Study population and examination procedure

This was a prospective, single-center study conducted between June 1, 2019 and August 31, 2020 with participants recruited from outpatient departments of neurology and cardiology, and neurological ward at En Chu Kong Hospital, New Taipei City, Taiwan. Patients in critical medical conditions were excluded. All participants provided written informed consent prior to their enrollment in the study. This study followed the tenets of the Declaration of Helsinki and was approved by the Institutional Review Board of En Chu Kong Hospital (ECKIRB10803006). All the methods were performed in accordance with the relevant guidelines and regulations.

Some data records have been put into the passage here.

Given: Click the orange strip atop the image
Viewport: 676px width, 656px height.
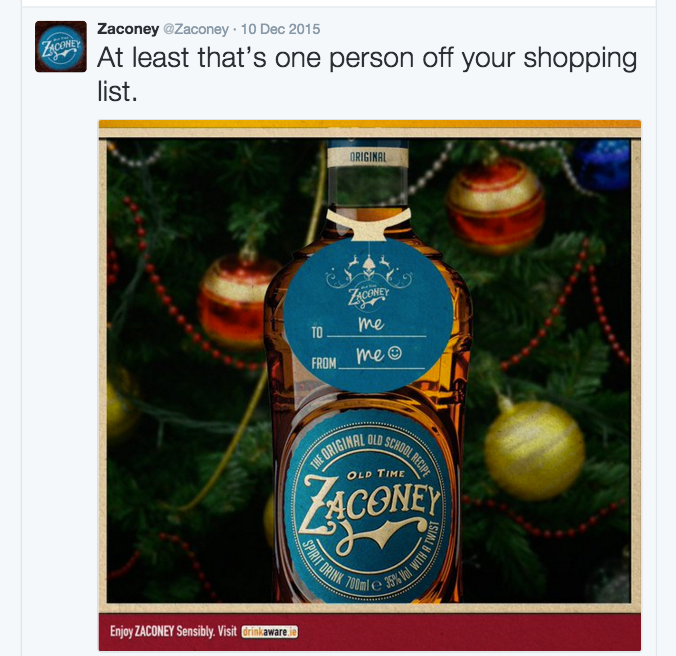Looking at the screenshot, I should [369, 124].
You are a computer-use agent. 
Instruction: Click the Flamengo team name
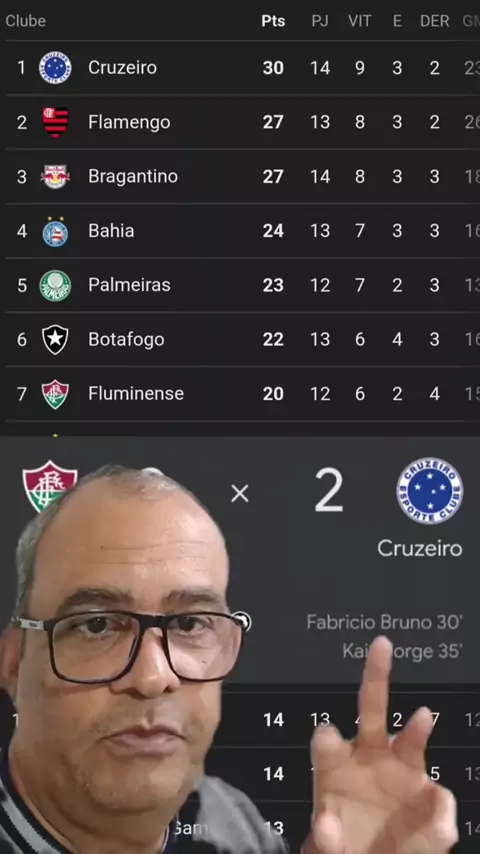(x=129, y=122)
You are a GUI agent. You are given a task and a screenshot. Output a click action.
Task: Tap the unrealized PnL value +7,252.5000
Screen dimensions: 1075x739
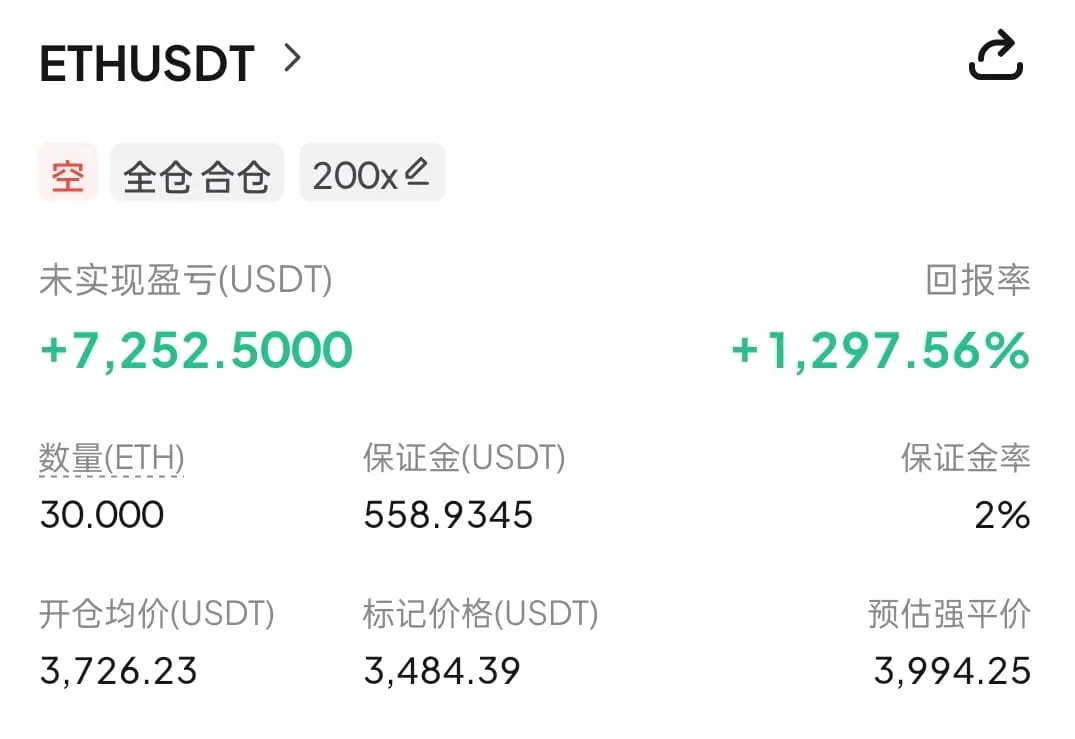(197, 350)
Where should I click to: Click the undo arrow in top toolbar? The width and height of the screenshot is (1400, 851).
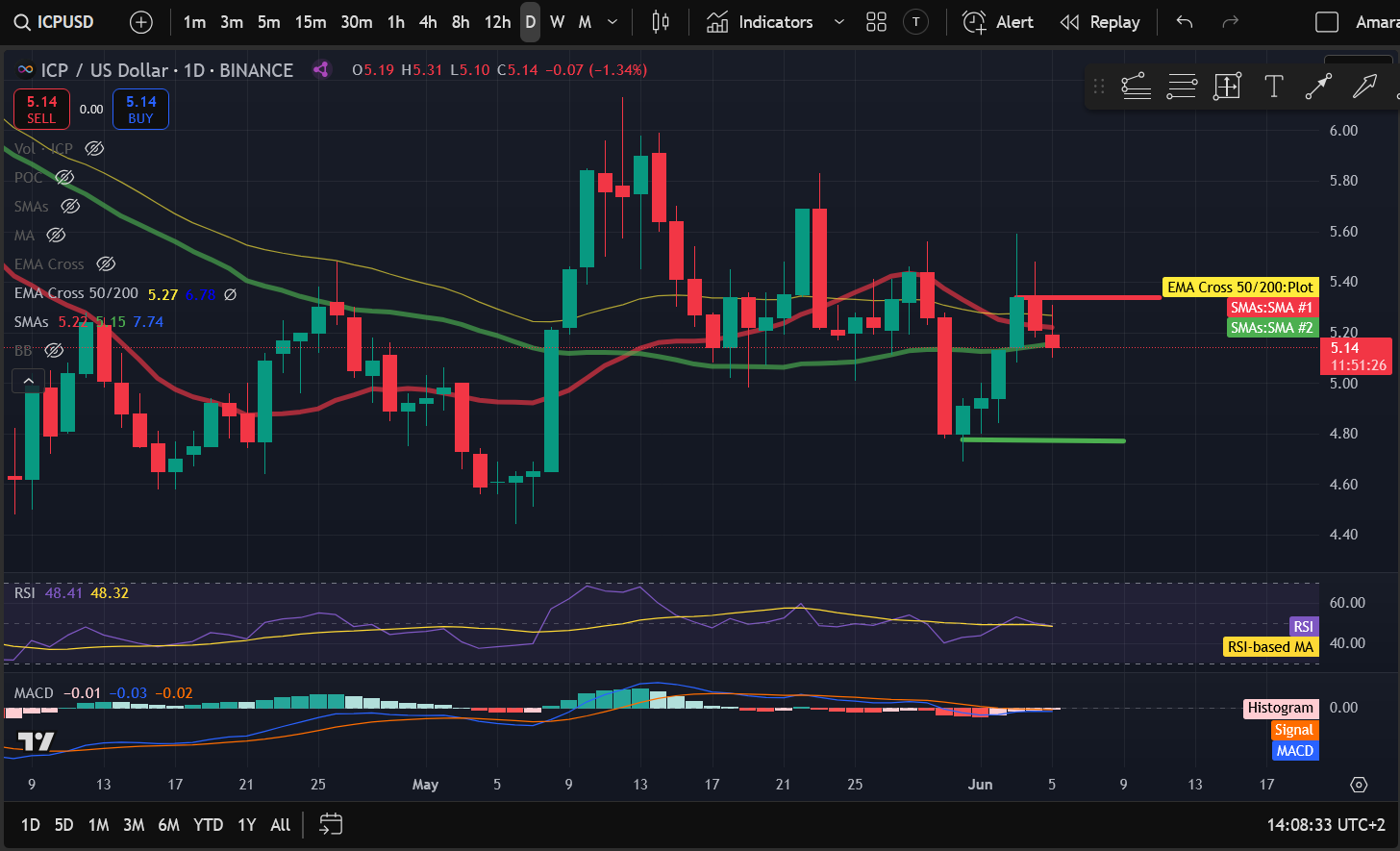pyautogui.click(x=1185, y=22)
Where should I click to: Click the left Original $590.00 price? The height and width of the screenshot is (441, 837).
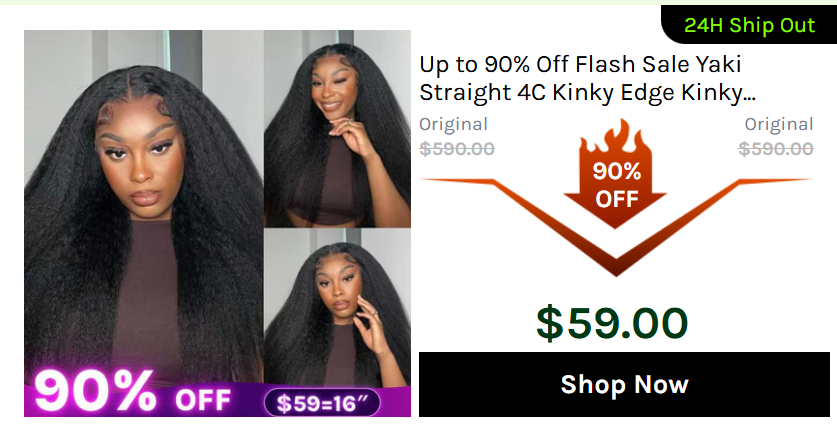[457, 148]
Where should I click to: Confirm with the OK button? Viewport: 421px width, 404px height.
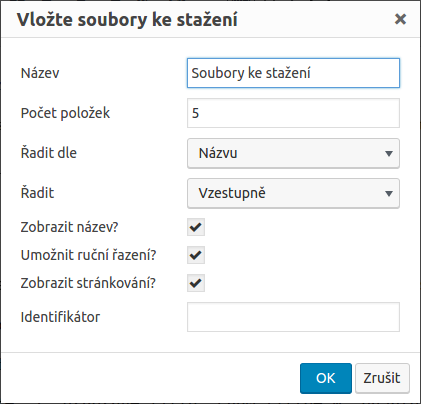[x=326, y=378]
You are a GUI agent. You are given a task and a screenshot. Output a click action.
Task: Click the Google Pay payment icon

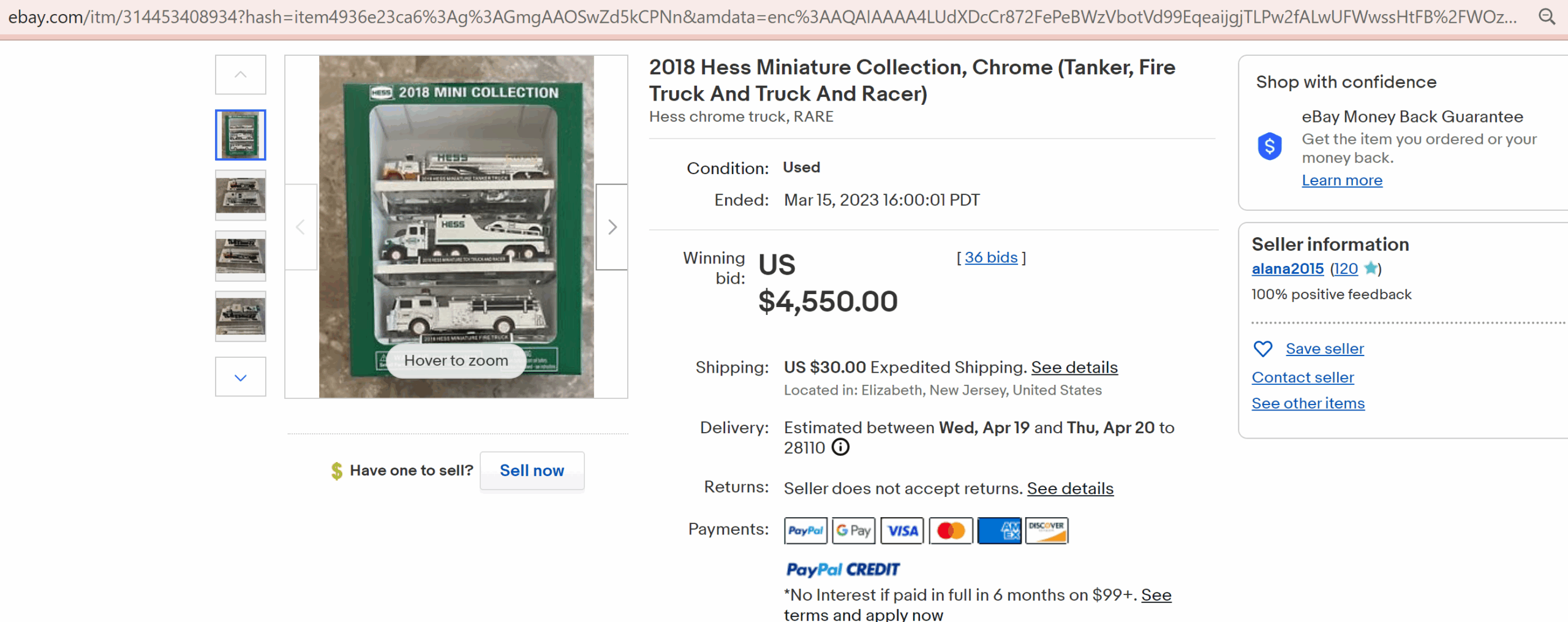coord(854,531)
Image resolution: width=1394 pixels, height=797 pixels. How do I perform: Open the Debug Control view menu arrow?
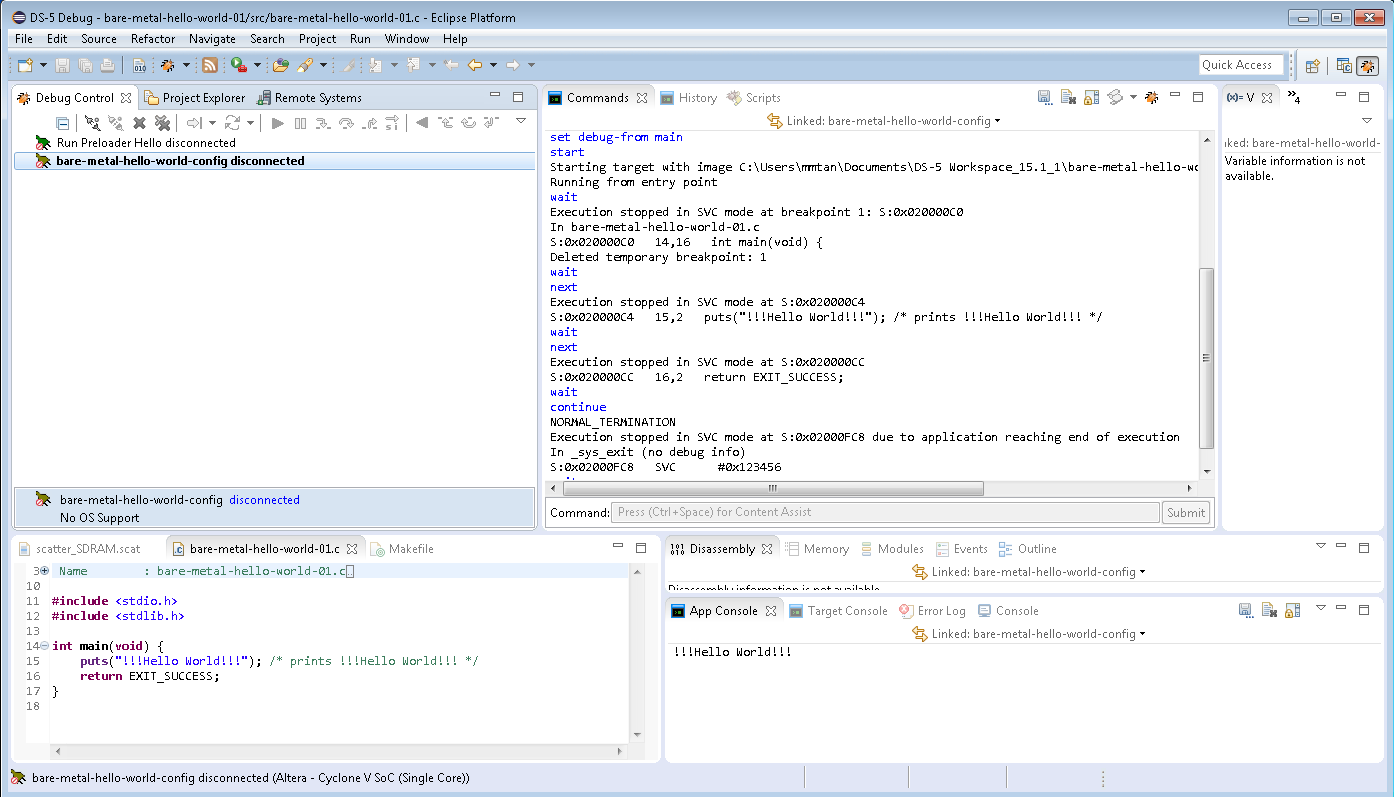[521, 121]

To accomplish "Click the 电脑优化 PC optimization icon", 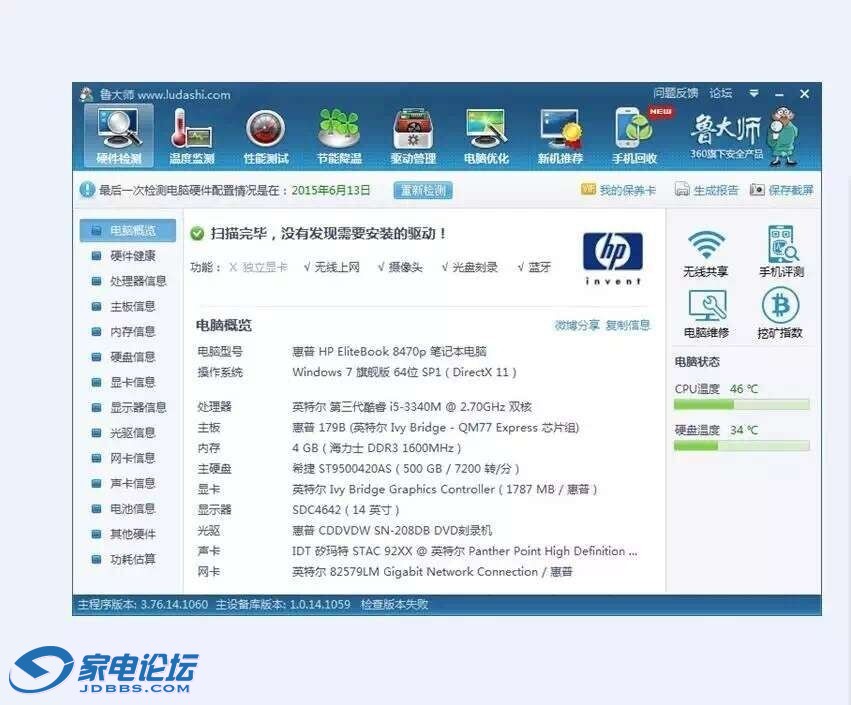I will (486, 134).
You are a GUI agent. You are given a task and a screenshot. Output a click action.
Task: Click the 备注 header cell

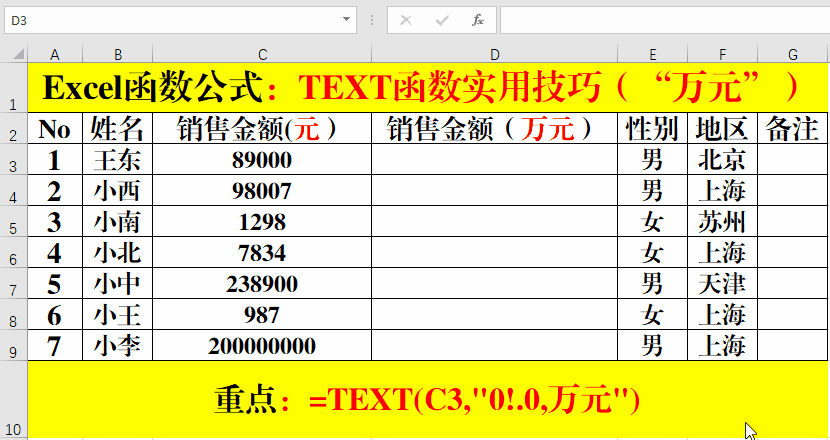792,128
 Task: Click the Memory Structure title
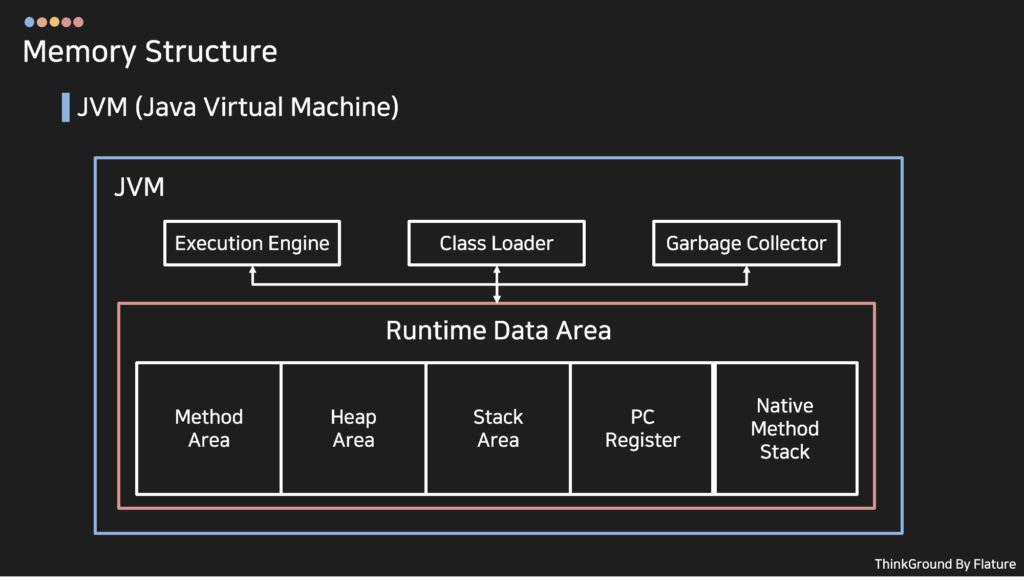point(150,52)
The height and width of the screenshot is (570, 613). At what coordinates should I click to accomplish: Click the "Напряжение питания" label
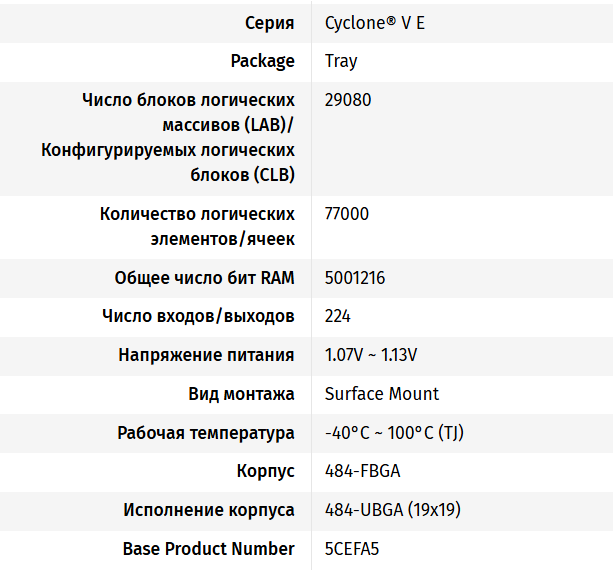tap(206, 355)
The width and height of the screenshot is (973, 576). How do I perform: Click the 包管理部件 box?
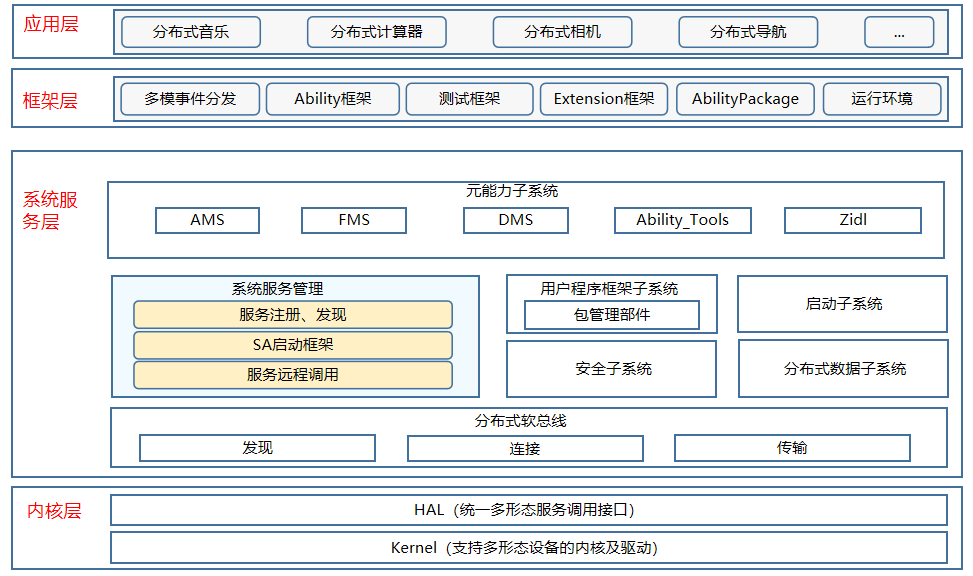[612, 315]
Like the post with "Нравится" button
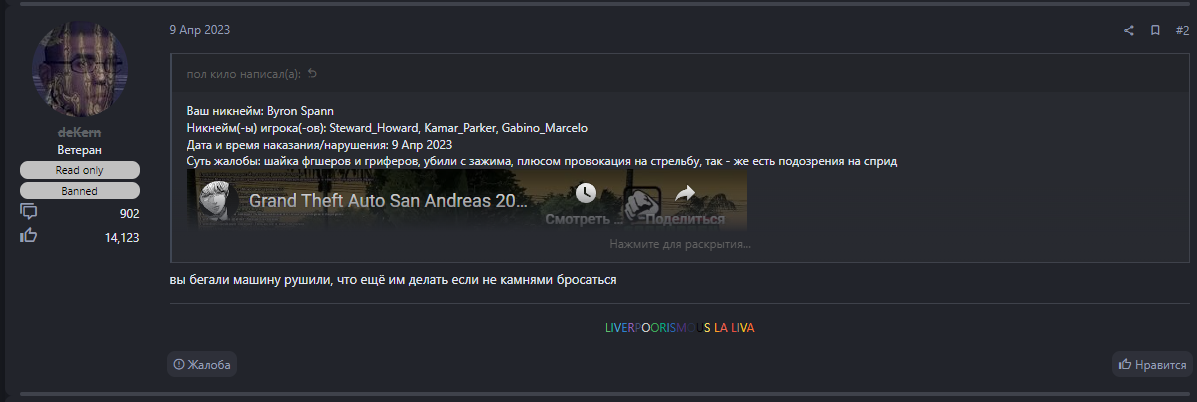The width and height of the screenshot is (1197, 402). pyautogui.click(x=1152, y=365)
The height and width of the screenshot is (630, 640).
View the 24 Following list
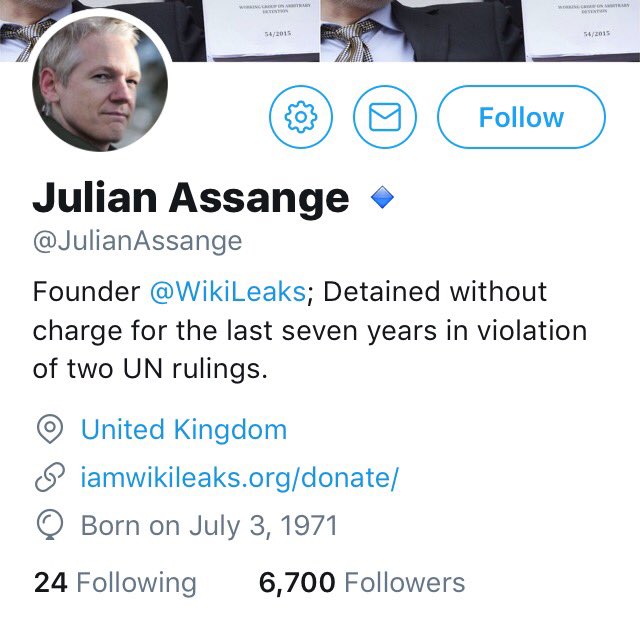coord(115,583)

In the examination room, each participant received a standard 10-s, 12-lead ECG and then immediately sat in front of a digital camera at a distance of 1–2 m for facial video recording. We placed another 3-lead ECG monitor (Deluxe-100, North-vision Tech. Inc. Taiwan) which was simultaneously started with the video recording. Participants were instructed to position themselves as stable as possible and to minimize movement during recording. The ambient light source for recording is the daylight lamp where the illuminance measured in front of participants’ face was at around 200–400 lx. The video recording ended at 10 min or when subjects declined to continue before that time point.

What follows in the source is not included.